The theme of World Hearing Day 2017, “Action for hearing loss: make a sound investment”, draws attention to the economic effects of the issue. According to the World Health Organisation, “unaddressed hearing loss poses a high cost for the economy globally” and yet “interventions to address hearing loss are available and are cost-effective”.
It is easy to hear stories about the impact of hearing loss on people’s lives and assume that the extent of the problem stops with each individual. But hearing loss presents a cost to communities and to the whole of society which is less understood and must be taken seriously.

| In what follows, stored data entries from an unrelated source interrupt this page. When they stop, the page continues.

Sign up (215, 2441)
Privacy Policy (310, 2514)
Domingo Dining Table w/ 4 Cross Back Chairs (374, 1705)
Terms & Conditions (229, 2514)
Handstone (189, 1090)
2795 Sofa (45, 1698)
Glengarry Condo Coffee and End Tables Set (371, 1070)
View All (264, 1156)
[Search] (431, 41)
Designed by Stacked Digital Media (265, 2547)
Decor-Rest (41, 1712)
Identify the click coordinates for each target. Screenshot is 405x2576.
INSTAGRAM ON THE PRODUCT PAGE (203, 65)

Certainly, a recent NHS report painted a stark picture of the economic impact of hearing loss in the UK. The World Health Organisation estimates that in the UK adult onset hearing loss will be in the top ten disease burdens, above diabetes and cataracts, by 2030. And the cost to the NHS will only increase given the ageing population and the rising number of older people who will have hearing loss in the future.
Then there is the effect on employment figures. The UK economy loses £25 billion a year in productivity and unemployment, with 30% of people of working age with severe hearing loss unemployed. Those with severe hearing loss who do not use hearing aids have unemployment rates nearly double those who do.

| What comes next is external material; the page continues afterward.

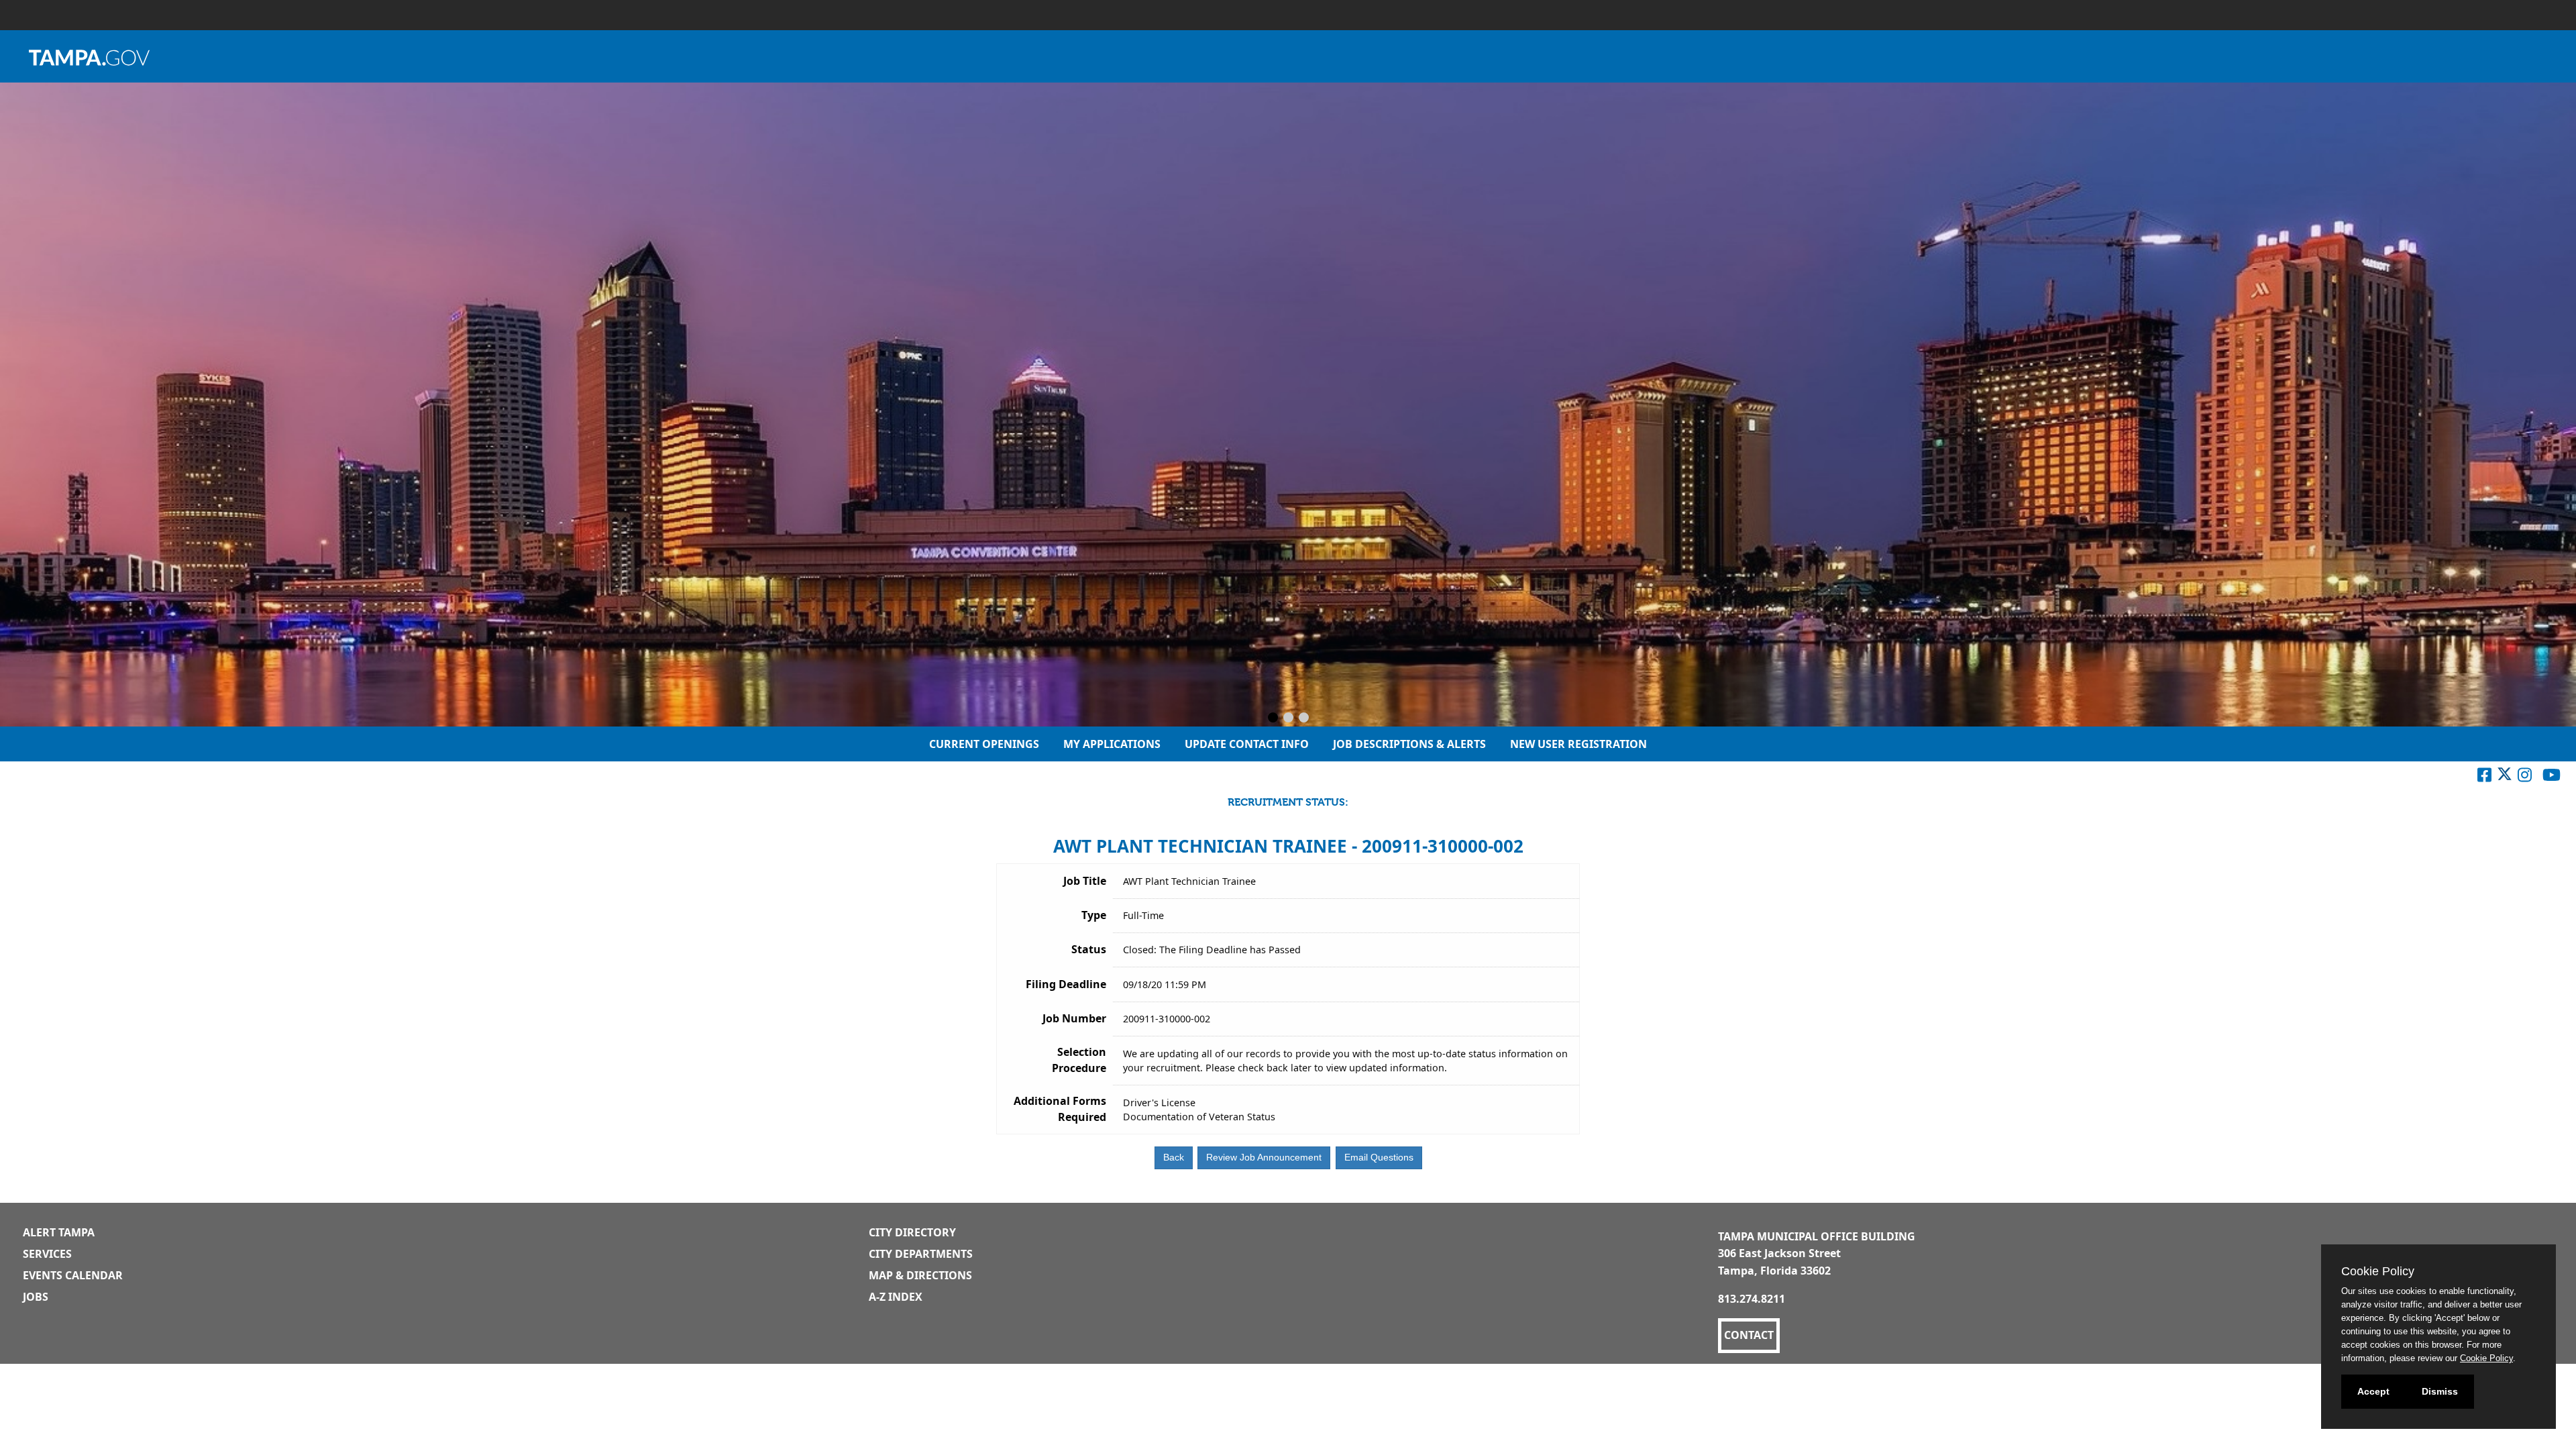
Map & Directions (920, 1275)
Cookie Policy (2486, 1358)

Finally, there is cost of treating and managing related illnesses: in the UK, older people with hearing loss are 2.5 times more likely to develop depression than those without hearing loss, and twice as likely to develop depression.
Two of the WHO’s strategies for mitigating the economic impact of hearing loss – screening for early identification, and rehabilitation through hearing devices – have been championed by BIHIMA members in the UK in recent months through our support of a cost effective national screening programme for over 65s, which we believe would promote greater access to the life-changing technology developed by our members.
Moreover, the preventative approach recommended by the WHO resonates with our recent call for a “new normal” attitude to our ears – our determination that the hearing health of society is given the same level of attention as our teeth and eyes, which current guidance recommends checking at least every two years.